→ **EXERCISE DIRECTIONS**:
In the part that opens with the line containing "has width=2548, height=1456." and closes with the line containing "Rectangle in Layer", change "Locate an element on the screen" to "Find an element on the screen" and give those lines again with nothing else altered.
↓↓↓
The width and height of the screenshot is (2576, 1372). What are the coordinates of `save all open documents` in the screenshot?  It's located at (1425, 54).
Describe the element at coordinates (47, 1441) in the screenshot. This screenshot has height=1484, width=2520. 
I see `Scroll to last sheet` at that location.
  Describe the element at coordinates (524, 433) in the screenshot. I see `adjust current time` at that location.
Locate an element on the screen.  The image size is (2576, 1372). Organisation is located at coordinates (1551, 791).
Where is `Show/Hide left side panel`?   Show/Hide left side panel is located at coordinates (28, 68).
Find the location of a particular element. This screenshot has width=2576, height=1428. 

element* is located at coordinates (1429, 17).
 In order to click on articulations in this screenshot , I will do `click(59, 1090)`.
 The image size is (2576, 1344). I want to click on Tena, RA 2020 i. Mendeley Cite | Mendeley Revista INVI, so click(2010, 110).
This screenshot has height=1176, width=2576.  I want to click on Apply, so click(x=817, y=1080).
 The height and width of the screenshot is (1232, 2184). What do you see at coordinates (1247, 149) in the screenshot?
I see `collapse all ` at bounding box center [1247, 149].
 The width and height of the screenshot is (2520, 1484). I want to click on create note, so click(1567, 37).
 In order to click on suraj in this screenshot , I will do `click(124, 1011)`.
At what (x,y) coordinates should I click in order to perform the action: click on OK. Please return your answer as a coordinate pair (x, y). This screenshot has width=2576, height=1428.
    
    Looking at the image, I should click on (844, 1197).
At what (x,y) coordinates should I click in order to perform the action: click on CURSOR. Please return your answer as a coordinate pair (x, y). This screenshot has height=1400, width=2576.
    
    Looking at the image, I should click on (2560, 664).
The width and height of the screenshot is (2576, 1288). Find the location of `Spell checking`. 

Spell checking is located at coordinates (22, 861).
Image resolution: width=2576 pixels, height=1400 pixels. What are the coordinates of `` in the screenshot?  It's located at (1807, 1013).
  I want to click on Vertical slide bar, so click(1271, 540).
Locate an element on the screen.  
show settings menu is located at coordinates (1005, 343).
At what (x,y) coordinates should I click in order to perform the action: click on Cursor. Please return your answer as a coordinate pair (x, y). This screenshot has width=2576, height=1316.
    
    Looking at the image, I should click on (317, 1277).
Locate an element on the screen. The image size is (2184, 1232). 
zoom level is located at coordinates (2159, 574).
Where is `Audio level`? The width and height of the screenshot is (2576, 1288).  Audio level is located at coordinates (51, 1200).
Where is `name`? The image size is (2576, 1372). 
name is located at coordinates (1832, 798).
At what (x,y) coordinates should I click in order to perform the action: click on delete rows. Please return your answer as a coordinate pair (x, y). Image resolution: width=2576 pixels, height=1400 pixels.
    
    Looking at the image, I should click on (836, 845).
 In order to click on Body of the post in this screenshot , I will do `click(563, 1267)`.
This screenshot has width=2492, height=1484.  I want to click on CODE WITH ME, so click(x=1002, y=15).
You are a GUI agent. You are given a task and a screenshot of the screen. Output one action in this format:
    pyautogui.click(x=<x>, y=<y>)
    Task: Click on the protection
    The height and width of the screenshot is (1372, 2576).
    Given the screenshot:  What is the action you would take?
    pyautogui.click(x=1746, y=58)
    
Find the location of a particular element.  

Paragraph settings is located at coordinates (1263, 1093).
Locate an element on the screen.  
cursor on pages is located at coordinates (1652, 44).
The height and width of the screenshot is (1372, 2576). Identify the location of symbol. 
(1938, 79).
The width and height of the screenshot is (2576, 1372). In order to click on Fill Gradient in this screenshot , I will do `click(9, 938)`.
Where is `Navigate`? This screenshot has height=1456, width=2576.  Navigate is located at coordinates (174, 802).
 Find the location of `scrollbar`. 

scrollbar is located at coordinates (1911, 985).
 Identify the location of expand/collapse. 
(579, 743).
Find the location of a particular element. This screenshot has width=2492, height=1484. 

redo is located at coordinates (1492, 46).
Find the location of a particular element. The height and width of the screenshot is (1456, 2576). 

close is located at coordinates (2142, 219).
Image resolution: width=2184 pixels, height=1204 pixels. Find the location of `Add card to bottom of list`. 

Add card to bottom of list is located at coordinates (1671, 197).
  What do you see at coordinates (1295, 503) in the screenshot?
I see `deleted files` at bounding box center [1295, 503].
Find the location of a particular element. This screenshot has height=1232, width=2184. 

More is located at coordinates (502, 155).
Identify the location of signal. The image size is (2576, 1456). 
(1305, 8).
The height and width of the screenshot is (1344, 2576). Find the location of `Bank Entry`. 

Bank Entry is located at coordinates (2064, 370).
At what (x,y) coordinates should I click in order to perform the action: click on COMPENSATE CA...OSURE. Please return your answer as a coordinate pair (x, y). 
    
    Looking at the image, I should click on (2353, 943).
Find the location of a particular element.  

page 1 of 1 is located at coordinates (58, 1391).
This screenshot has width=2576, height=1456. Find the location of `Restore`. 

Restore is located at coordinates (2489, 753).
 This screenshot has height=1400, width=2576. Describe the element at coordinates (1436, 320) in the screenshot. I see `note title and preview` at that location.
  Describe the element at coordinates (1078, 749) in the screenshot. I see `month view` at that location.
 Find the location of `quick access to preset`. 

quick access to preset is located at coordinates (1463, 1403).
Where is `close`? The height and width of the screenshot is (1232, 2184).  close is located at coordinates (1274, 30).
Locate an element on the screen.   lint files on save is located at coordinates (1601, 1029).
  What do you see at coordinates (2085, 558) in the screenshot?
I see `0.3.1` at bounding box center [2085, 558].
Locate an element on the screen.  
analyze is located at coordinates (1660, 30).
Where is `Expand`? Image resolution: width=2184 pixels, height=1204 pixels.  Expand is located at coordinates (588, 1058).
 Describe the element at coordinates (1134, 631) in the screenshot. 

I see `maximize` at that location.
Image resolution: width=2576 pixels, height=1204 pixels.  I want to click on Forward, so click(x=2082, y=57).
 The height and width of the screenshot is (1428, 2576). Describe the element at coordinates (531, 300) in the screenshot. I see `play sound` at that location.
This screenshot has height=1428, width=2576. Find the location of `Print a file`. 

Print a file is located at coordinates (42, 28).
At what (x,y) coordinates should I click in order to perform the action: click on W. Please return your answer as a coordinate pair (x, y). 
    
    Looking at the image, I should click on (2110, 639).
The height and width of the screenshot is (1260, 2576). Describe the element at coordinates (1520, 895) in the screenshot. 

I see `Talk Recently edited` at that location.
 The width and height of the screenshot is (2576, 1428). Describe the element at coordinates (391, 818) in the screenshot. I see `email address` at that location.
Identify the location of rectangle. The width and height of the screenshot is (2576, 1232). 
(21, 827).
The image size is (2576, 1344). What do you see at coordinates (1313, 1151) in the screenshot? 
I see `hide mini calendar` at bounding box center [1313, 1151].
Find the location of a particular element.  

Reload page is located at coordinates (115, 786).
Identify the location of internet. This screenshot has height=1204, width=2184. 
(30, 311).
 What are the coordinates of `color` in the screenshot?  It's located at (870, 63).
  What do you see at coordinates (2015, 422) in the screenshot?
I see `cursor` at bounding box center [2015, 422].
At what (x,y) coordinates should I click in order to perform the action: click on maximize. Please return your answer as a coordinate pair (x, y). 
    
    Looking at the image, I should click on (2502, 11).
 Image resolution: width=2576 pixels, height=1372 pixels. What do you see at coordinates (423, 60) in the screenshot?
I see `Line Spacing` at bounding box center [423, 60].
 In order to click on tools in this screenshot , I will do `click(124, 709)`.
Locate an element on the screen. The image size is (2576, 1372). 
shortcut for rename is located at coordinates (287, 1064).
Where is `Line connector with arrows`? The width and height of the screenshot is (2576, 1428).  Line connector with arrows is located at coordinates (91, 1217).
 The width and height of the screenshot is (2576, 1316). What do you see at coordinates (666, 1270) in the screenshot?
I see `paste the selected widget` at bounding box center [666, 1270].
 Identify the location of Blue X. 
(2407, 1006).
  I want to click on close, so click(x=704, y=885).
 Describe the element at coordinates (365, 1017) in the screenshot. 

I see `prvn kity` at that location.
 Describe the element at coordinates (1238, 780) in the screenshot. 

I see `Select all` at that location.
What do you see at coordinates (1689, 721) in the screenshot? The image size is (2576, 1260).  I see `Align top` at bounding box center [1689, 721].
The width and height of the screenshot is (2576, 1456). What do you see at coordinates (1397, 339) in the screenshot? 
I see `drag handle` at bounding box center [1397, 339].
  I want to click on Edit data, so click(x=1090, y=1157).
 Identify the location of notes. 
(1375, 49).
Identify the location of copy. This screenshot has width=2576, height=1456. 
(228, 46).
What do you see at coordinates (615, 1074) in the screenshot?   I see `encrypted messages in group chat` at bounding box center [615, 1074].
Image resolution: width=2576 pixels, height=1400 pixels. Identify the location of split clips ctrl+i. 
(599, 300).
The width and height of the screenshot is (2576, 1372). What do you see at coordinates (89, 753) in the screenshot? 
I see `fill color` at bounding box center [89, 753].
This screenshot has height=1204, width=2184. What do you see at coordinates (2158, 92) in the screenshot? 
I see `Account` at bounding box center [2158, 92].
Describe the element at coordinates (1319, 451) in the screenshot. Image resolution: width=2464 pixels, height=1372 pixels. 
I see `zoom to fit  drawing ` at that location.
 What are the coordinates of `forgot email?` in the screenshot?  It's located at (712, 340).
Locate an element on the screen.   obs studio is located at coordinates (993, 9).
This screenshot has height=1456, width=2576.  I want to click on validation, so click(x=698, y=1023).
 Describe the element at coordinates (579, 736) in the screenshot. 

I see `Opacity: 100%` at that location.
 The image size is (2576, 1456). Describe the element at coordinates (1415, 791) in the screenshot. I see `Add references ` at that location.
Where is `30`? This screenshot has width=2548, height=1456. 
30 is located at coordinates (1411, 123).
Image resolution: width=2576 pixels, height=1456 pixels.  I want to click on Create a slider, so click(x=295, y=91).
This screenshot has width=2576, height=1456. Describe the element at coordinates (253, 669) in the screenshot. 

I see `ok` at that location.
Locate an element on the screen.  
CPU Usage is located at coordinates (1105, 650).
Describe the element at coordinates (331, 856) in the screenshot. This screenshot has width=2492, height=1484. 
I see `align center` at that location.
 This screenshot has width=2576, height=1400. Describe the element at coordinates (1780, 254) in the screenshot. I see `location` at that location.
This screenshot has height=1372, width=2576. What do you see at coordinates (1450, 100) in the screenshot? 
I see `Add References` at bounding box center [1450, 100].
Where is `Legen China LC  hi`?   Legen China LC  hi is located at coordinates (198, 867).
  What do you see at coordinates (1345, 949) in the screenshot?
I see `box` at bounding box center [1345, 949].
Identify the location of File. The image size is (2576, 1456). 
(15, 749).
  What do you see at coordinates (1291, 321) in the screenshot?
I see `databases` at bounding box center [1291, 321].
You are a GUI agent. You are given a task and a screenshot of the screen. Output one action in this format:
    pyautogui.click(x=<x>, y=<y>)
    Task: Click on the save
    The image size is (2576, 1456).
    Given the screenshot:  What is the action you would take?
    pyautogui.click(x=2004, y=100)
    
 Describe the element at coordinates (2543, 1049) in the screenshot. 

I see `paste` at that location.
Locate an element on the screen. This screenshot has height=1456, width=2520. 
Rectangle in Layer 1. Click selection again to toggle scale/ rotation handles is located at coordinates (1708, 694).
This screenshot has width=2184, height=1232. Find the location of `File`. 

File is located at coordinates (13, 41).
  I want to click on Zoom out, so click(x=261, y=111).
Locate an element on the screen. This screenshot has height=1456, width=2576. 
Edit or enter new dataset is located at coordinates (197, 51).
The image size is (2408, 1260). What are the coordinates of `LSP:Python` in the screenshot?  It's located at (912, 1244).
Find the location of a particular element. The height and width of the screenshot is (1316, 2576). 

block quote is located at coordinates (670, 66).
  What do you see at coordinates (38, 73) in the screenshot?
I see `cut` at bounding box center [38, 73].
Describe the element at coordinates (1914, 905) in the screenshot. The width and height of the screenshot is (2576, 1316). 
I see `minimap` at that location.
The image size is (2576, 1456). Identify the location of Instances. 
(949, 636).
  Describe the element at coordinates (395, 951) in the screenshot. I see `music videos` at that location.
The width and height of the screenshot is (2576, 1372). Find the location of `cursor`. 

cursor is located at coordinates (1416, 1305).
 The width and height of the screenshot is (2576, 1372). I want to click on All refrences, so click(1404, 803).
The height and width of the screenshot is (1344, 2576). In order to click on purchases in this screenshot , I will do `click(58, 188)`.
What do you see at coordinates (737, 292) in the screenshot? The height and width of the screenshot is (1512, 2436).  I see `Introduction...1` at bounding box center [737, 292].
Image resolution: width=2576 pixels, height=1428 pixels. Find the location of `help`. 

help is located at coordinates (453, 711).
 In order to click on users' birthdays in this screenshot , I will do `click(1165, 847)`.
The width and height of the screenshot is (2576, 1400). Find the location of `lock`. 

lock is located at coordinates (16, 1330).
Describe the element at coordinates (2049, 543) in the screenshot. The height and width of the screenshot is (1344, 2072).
↑↑↑
→ **RESPONSE TO THIS EXERCISE**:
Where is `30`? This screenshot has width=2548, height=1456. 
30 is located at coordinates (1411, 123).
Image resolution: width=2576 pixels, height=1456 pixels.  I want to click on Create a slider, so click(x=295, y=91).
This screenshot has width=2576, height=1456. Describe the element at coordinates (253, 669) in the screenshot. 

I see `ok` at that location.
Find an element on the screen.  
CPU Usage is located at coordinates (1105, 650).
Describe the element at coordinates (331, 856) in the screenshot. This screenshot has width=2492, height=1484. 
I see `align center` at that location.
 This screenshot has width=2576, height=1400. Describe the element at coordinates (1780, 254) in the screenshot. I see `location` at that location.
This screenshot has height=1372, width=2576. What do you see at coordinates (1450, 100) in the screenshot? 
I see `Add References` at bounding box center [1450, 100].
Where is `Legen China LC  hi`?   Legen China LC  hi is located at coordinates (198, 867).
  What do you see at coordinates (1345, 949) in the screenshot?
I see `box` at bounding box center [1345, 949].
Identify the location of File. The image size is (2576, 1456). 
(15, 749).
  What do you see at coordinates (1291, 321) in the screenshot?
I see `databases` at bounding box center [1291, 321].
You are a GUI agent. You are given a task and a screenshot of the screen. Output one action in this format:
    pyautogui.click(x=<x>, y=<y>)
    Task: Click on the save
    The image size is (2576, 1456).
    Given the screenshot:  What is the action you would take?
    pyautogui.click(x=2004, y=100)
    
 Describe the element at coordinates (2543, 1049) in the screenshot. 

I see `paste` at that location.
Find an element on the screen. This screenshot has height=1456, width=2520. 
Rectangle in Layer 1. Click selection again to toggle scale/ rotation handles is located at coordinates (1708, 694).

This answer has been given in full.